查看ClickHouse服务端错误日志clickhouse-server.err.log没有发现异常,查看服务器日志clickhouse-server.log同样没有问题,整个集群状态也是正常的。

整个表除了不能执行mutation操作外,写入和查询都是正常的。mutation操作为ALTER TABLE tablename DELETE WHERE 1=1;

排查到这里毫无思路,准备先解决问题,让环境恢复正常。

思考了一下解决思路,直接删掉分区。

先查看哪些分区在作妖,发现只有2个分区,20200712和20200713。

SELECT partition FROM system.parts WHERE database = 'RISK' AND table = 'FUNDIN' GROUP BY partition;

drop分区

ALTER TABLE RISK.FUNDIN DROP PARTITION '201403';

drop分区完成后,mutation随之完成。
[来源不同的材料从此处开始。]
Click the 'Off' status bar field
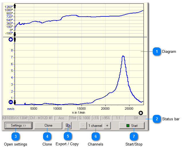The height and width of the screenshot is (151, 184). coord(135,118)
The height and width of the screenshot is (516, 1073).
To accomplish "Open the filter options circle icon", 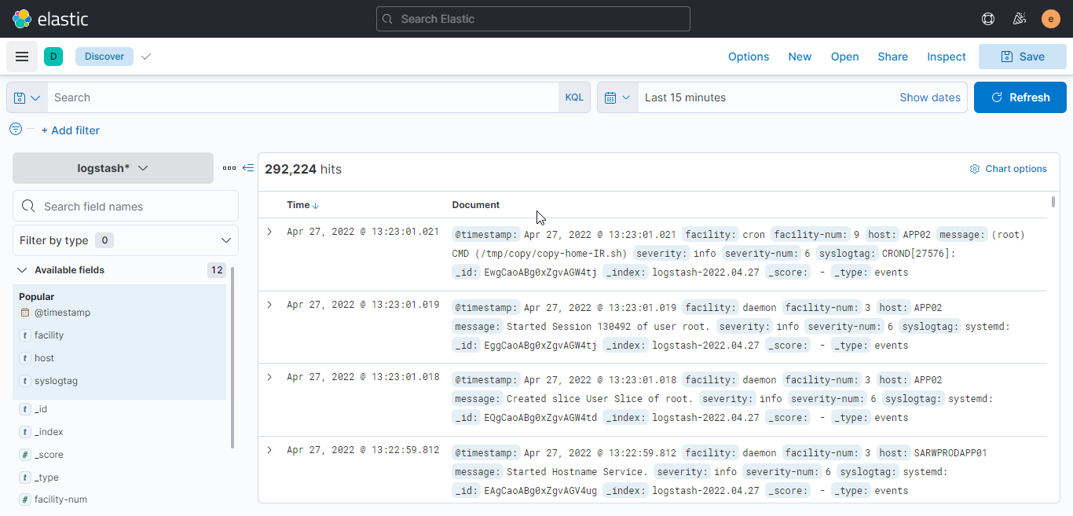I will (16, 130).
本以为这个问题就这样隐藏掉了,但是看日志柳暗花明,发现了这样一行日志。

2020.11.02 10:43:53.881102 [ 51 ] {} <Debug> RISK.FUNDIN: There is no part 20200712_0_262_4_355 in ZooKeeper, it was only in filesystem

ZK中没有这个分区,只有本地系统有,瞬间明白这是由于ClickHouse服务端分区元数据和ZooKeeper端不一致导致,但是正常情况两边肯定是一致的,大概率是人为因素。
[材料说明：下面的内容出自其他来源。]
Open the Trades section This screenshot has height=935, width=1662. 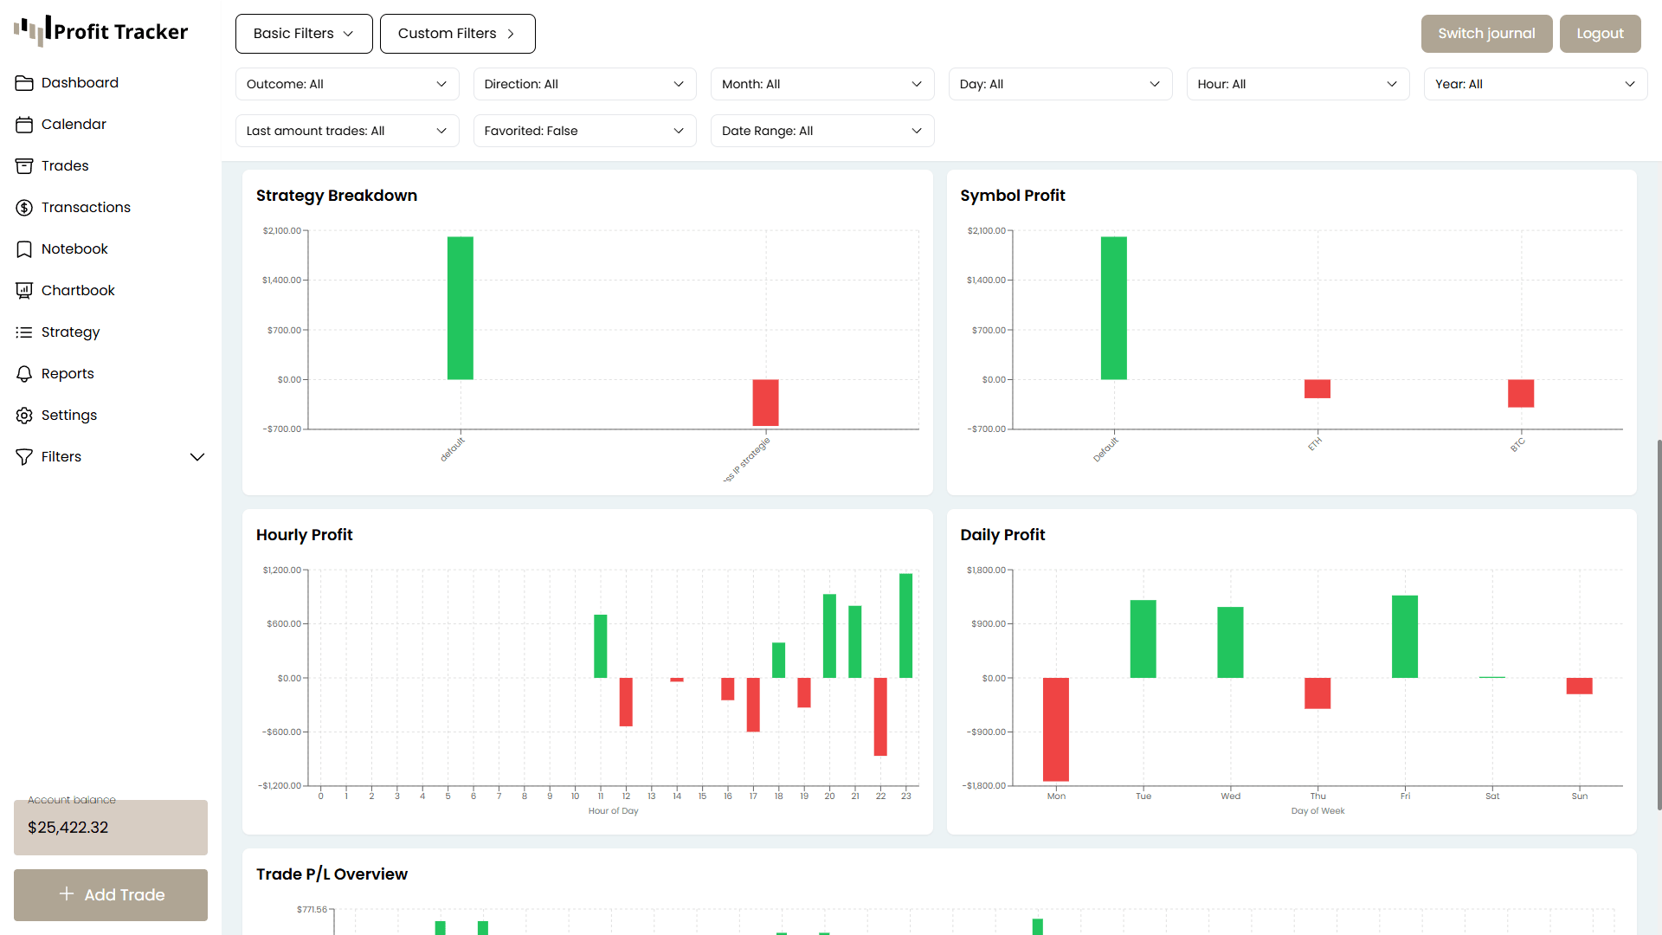point(25,165)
咨询同事发现,大概7月份给测试环境ClickHouse集群上安装Zabbix监控,由于出了一些意外,使用服务器快照恢复了ClickHouse集群,但是ZooKeeper在其他机器上,未恢复ZooKeeper所在服务器快照,问题到此明了,人为骚操作导致。

二 验证

在分析原因后,理论上能够说的通,但是实际是否真是这样,还需要进行验证,因此我以官方的datasets.hit_v1数据集进行验证。

2.1 验证思路

首先准备一个一分片一副本的集群,创建数据库、表,写入数据,表按月分区,只有一个分区201403,数据8873898条,然后对ClickHouse所在虚拟机进行快照备份。

备份完成后删除分区,此时ZooKeeper中没有分区信息,然后根据虚拟机快照恢复。

恢复后分区信息出现不一致,然后在分片节点使用mutation操作,查看mutation是否能够执行成功。

2.2 准备验证环境

localhost :) CREATE DATABASE IF NOT EXISTS datasets ON CLUSTER replica_cluster_1;

CREATE DATABASE IF NOT EXISTS datasets ON CLUSTER replica_cluster_1

┌─host────────┬─port─┬─status─┬─error─┬─num_hosts_remaining─┬─num_hosts_active─┐
│ 172.31.5.22 │ 9000 │      0 │       │                   1 │                0 │
│ 172.31.5.21 │ 9000 │      0 │       │                   0 │                0 │
└─────────────┴──────┴────────┴───────┴─────────────────────┴──────────────────┘

2 rows in set. Elapsed: 0.128 sec.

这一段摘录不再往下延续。